BEGIN Text excerpt

Callanish is described as an impact crater structure with a multi-ring morphology. However, it differs from “classical” craters in that it possesses disrupted terrain in annular zones and a flat interior, rather than a sharp crater bowl. The structure of Callanish's morphology is anomalous compared to typical solid-water ice craters like Pwyll, implying the presence of weak or mobile material beneath the crater floor of Callanish. For a time, scientists debated whether or not Callanish was an impact crater.

Morphologically, Callanish can be divided into two primary zones along with several associated features. The inner zone, approximately 50 km in diameter, has a rugged-textured surface (the rough inner unit on maps). Near the center lies a 10–15 km feature of slightly higher albedo, composed of radially arranged lobes surrounding a central depressed annulus (the bright central lobate unit on maps). Across the boundary between the two zones are elongate, concentric massifs.

The zone surrounding the central rough area (the smoother outer flow unit on maps) consists of small, finely textured, equidimensional hills, except where disrupted by subsequent tectonic activity. The outer zone is distinctly darker and redder than the inner zone. Its material appears to pond in low areas and was likely emplaced in a fluidized state, possibly as a slurry. This zone is intersected by several large, concentric troughs (800 m wide), smaller troughs, and numerous fractures. Simple troughs merge into a complex, multiple-terrace trough up to ~4 km km wide along the southeast periphery of Callanish. The troughs are interpreted as tectonic features, possibly graben. Crosscutting relationships indicate that most deposits predate the formation of these tectonic structures, although some of the outer zone material may have remained mobile after trough formation, suggesting the troughs formed shortly after the impact rather than during it.

END Text excerpt
BEGIN Material provided

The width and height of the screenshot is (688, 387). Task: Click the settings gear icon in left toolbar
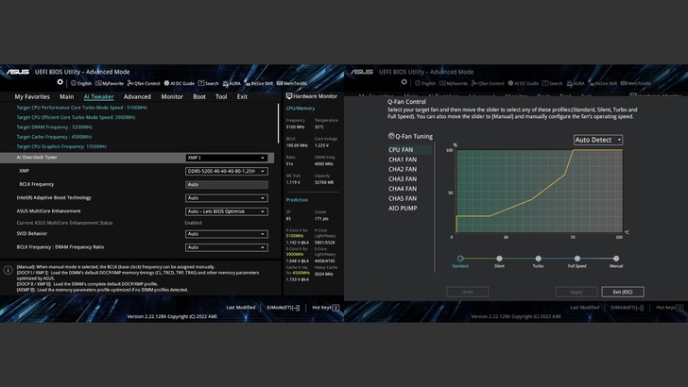click(x=60, y=82)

END Material provided

Quote the passage from the text on the Callanish crater above, between "Callanish is described" and "an impact crater.", inclusive.

- **The completed task**
Callanish is described as an impact crater structure with a multi-ring morphology. However, it differs from “classical” craters in that it possesses disrupted terrain in annular zones and a flat interior, rather than a sharp crater bowl. The structure of Callanish's morphology is anomalous compared to typical solid-water ice craters like Pwyll, implying the presence of weak or mobile material beneath the crater floor of Callanish. For a time, scientists debated whether or not Callanish was an impact crater.